According to the article “ Cultivating Curious Minds: Teaching for innovation through Open-Inquiry learning” by Jean Sausele, “Children’s innovative thinking sets sail when the natural inquisitiveness they bring to the learning table is inspired” (2). This quote is the reasoning behind the open-inquiry learning process described in this article. Sausele is a teacher at an elementary school where she uses a process of learning by which her students learn from experimenting on their own. She sets up a basis for the lab lesson by using guiding and intriguing questions to excite her students on the topic she is introducing. She then provides the materials needed for the lab lesson but, the rest is up to the inquiry of the students.

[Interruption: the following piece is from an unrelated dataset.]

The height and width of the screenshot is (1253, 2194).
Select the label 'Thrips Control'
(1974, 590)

Sausele never truly knows where the lesson will end because that is up to her students to decide. The children then take their guided inquisitive energy to learn and explore with science. When challenges arise they are not given answers to questions by their teacher so in turn the students learn to rely on each other for help. Through this process the students learn to collaborate with each other to further process their findings. In this process they use the idea that two minds are greater than one. There collaborative findings are used to learn from each other and transfer their learning to gain more understanding of the content. The transfer of learning is used to gain a deeper understanding of how the information in their findings can be applied in real world situations. This process of connective thinking intrigues the student’s interests and leaves them wanting to learn more because when children are interested they can’t deny the need to learn. (Erin Niles)

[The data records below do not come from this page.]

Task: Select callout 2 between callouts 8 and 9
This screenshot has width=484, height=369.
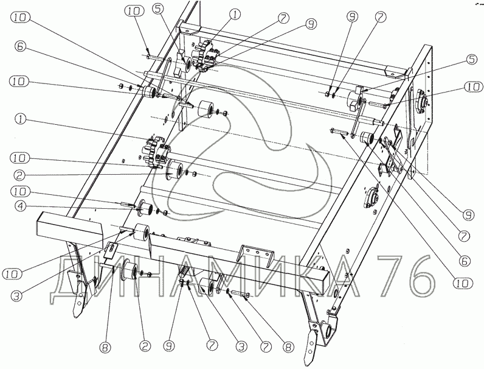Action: (x=145, y=345)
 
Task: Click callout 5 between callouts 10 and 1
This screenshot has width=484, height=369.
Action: (x=157, y=10)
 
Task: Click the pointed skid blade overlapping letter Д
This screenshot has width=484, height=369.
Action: (x=80, y=295)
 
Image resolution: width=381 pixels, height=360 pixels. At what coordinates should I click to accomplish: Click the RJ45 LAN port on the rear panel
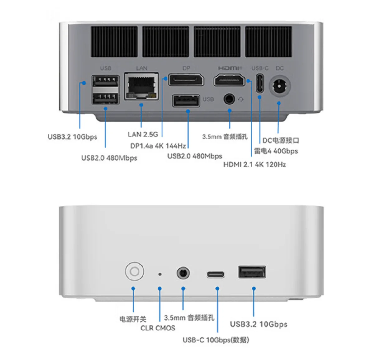(x=141, y=86)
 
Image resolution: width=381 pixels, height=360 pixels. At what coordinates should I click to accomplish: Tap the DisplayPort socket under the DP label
(x=186, y=80)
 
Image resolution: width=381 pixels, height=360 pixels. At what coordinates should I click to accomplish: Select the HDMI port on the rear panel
(x=229, y=80)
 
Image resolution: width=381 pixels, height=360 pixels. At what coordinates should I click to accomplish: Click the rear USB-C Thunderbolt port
(x=260, y=83)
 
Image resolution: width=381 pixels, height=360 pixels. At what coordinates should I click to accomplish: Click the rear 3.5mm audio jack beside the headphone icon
(x=229, y=99)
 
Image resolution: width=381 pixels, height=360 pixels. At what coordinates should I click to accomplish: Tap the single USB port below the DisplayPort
(x=186, y=101)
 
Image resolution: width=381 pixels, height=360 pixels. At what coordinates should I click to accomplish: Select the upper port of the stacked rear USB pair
(x=106, y=81)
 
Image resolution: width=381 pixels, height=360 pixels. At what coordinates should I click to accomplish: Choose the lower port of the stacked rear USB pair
(x=106, y=98)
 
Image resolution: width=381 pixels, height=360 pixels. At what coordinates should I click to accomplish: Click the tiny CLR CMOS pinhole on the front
(x=160, y=274)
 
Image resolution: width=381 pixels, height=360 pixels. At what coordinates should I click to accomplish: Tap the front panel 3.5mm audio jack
(x=183, y=273)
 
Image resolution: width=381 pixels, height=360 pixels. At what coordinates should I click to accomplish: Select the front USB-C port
(x=215, y=275)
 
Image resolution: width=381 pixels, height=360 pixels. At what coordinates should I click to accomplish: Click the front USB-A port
(x=252, y=272)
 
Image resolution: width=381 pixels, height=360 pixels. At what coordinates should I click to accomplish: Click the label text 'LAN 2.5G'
(x=143, y=134)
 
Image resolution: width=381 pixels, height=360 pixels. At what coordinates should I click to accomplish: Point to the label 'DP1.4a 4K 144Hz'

Wolf, Maya, and Alix Laferriere. "Crawl into Inquiry-Based Learning." Science Activities 46.3 (2009): 32-38. Academic Search Premier. EBSCO. Web. 14 Sept. 2010.
Maya Wolf and Alix Laferriere give an example on how easy it is to gets students engaged into inquiry-based learning. One of the easiest methods is to use life science, such as a classroom pet, and in this case, a hermit crab. The authors demonstrate through a lesson plan style of writing on how to bring inquiry into this experiment. Students are presented with a KWL (what they Know, what they Want to know, and what they’ve Learned) chart (33) and fill in the sections appropriately. The crabs are, then, brought out and the children will then begin brainstorming a classroom hypothesis based on their observations. Once a hypothesis is reached, in this case, “Do crabs prefer sandy or rocky beaches,” the classroom experiment begins. The students separate into groups and run a series of tests to arrive at a conclusion for their hypothesis. The results are discussed as a class as each group picks a member to report their results. While the conclusion they arrived at was not clear, based on their results being too varied, the objective of the experiment was to get the students engaged into the process of inquiry, asking questions they could test, and to come up with ways through experimentation to answer these questions. Furthermore, the students continued to question further how they could have arrived at a more concrete answer. Suggestions from giving the experiment more time to modifying the parameters under which the experiment was conducted show only the tip of the iceberg of the children’s learning process and how much they are capable of wondering about the world they live in. (Colin Ramsey)